A federal judge in New York said on Tuesday that the Justice Department cannot swap out its legal team in the census citizenship question case, yet another twist in a case tossed into tumult by a Supreme Court decision last month.
“Defendants provide no reasons, let alone ‘satisfactory reasons,’ for the substitution of counsel,” wrote District Judge Jesse Furman, citing upcoming deadlines, of the department’s attempt to put new lawyers on the case.
“As this Court observed many months ago, this case has been litigated on the premise — based ‘in no small part’ on Defendants’ own ‘insist(ence)’ — that the speedy resolution of Plaintiffs’ claims is a matter of great private and public importance.”
Furman also may review requests from the civil rights groups suing the administration to issue sanctions in the case because administration witnesses allegedly weren’t truthful, and to stop the administration from making any changes to the census.
Requests for legal team changes in civil cases are almost always allowed, making Furman’s ruling Tuesday even more surprising in a case that has taken several astonishing turns already.
President Donald Trump threw the issue into fresh confusion last week when he announced that he would continue his push to add a question to the decennial survey about citizenship status despite a Supreme Court ruling in late June blocking the move.
Civil rights groups argue that including it will scare off legal immigrants as well as undocumented migrants, leading to an inaccurate population count. The census is used to set legislative districts — for both Congress and state legislatures — as well as allocate funding for social assistance and other government programs.
The government had said the issue needed to be resolved by July 1 in order to begin printing the questionnaires on time and officials said last week they would proceed with the printing, despite Trump’s continuing efforts to get the citizenship question added.

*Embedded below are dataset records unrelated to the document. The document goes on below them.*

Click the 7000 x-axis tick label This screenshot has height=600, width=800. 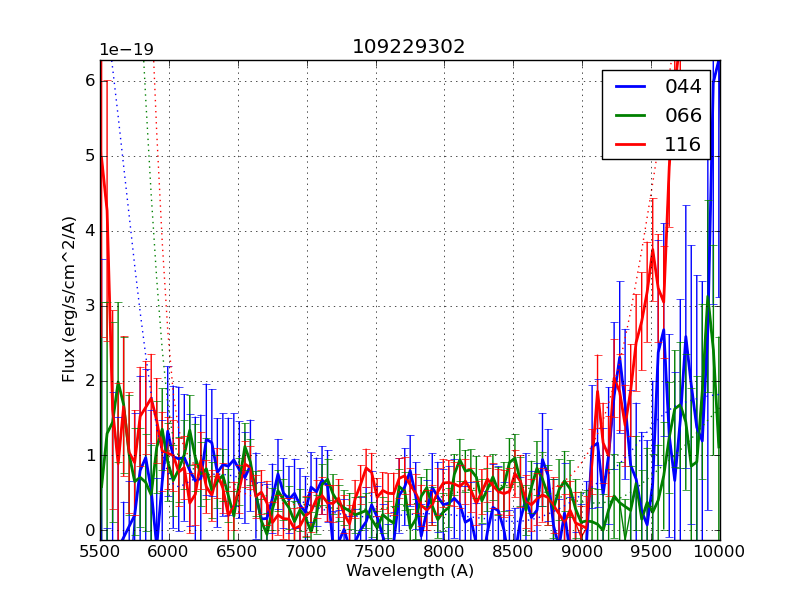click(307, 551)
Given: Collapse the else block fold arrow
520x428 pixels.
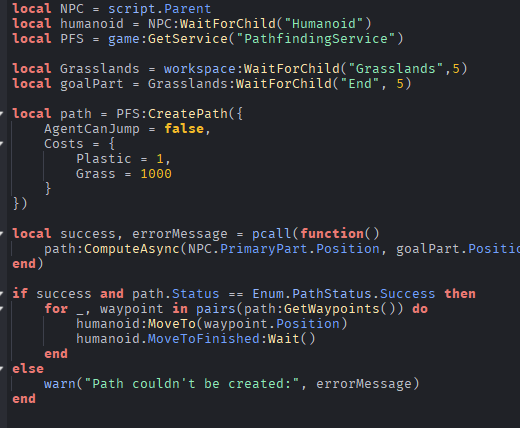Looking at the screenshot, I should click(x=2, y=369).
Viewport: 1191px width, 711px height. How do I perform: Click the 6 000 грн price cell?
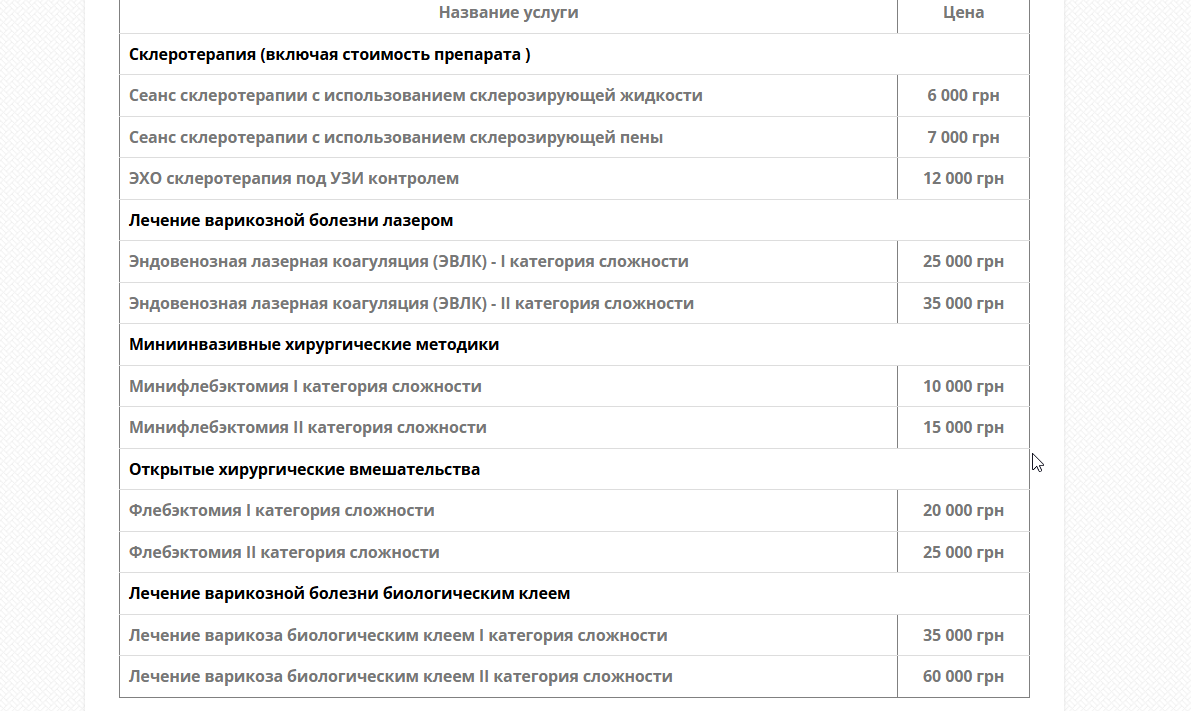pos(963,96)
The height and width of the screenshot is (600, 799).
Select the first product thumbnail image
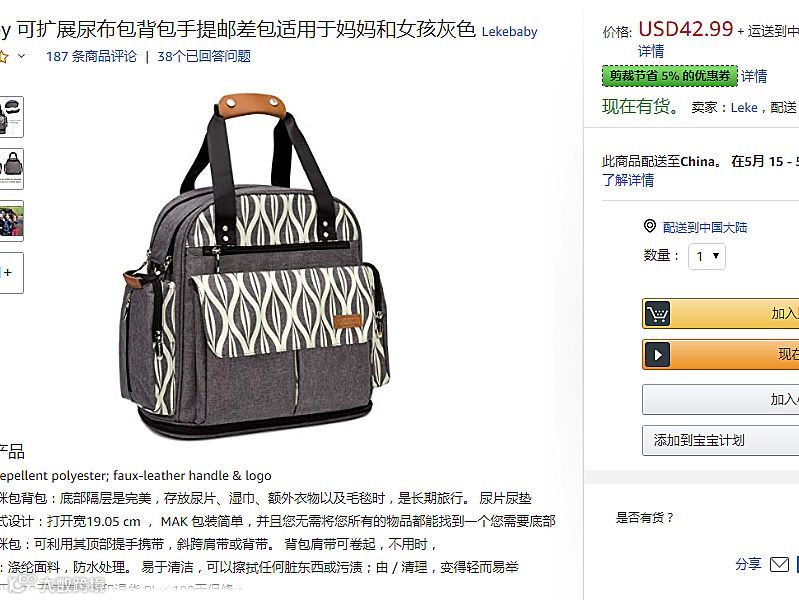tap(11, 117)
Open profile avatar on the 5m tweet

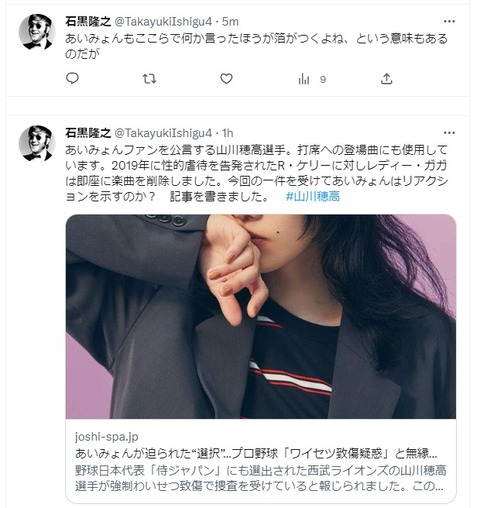tap(37, 32)
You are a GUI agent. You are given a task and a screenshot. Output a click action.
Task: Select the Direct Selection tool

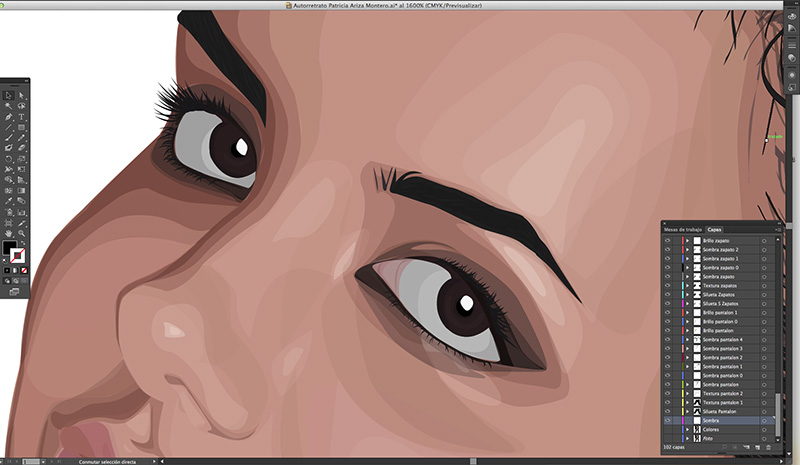21,95
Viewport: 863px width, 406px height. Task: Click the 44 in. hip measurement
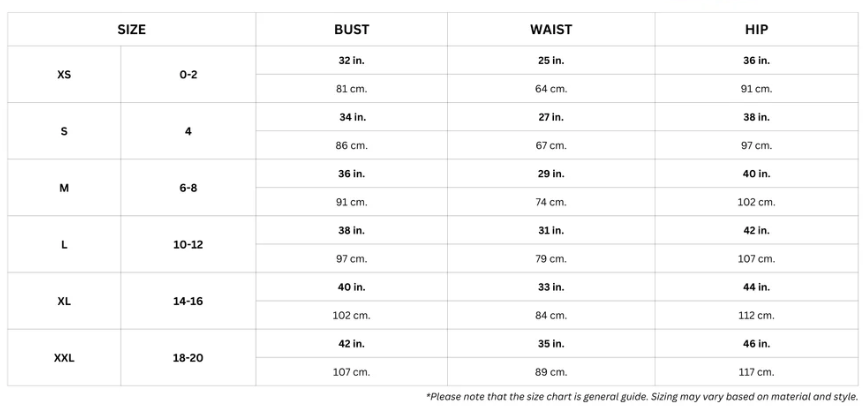tap(756, 287)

Trump is still considering an executive order in an effort to force a citizenship question onto the 2020 census, according to officials familiar with the situation.
Attorney General Bill Barr said Monday the administration would decide in the “next day or two” on which option to take on the census.
“We’ve been considering all the options,” he told reporters in South Carolina, adding he’s been in “constant discussions with the President” over the past week.
“Over the next day or two you’ll see what approach we’re taking,” Barr said. Going with an executive order, he argued, “does provide a pathway for getting a question on the census.”
The Justice Department declined to comment Tuesday.
Trump tweeted earlier Tuesday about the “strained” ruling, saying it “shows how incredibly important our 2020 Election is.”
“I have long heard that the appointment of Supreme Court Justices is a President’s most important decision. SO TRUE!” he tweeted.
There are two other active challenges over the 2020 census and its inclusion of a citizenship question before other federal judges. One of the cases, in California, has a hearing scheduled for Wednesday. In the other, in Maryland, plaintiffs are allowed to collect new evidence on whether the administration intended to discriminate by adding the question.
This story has been updated.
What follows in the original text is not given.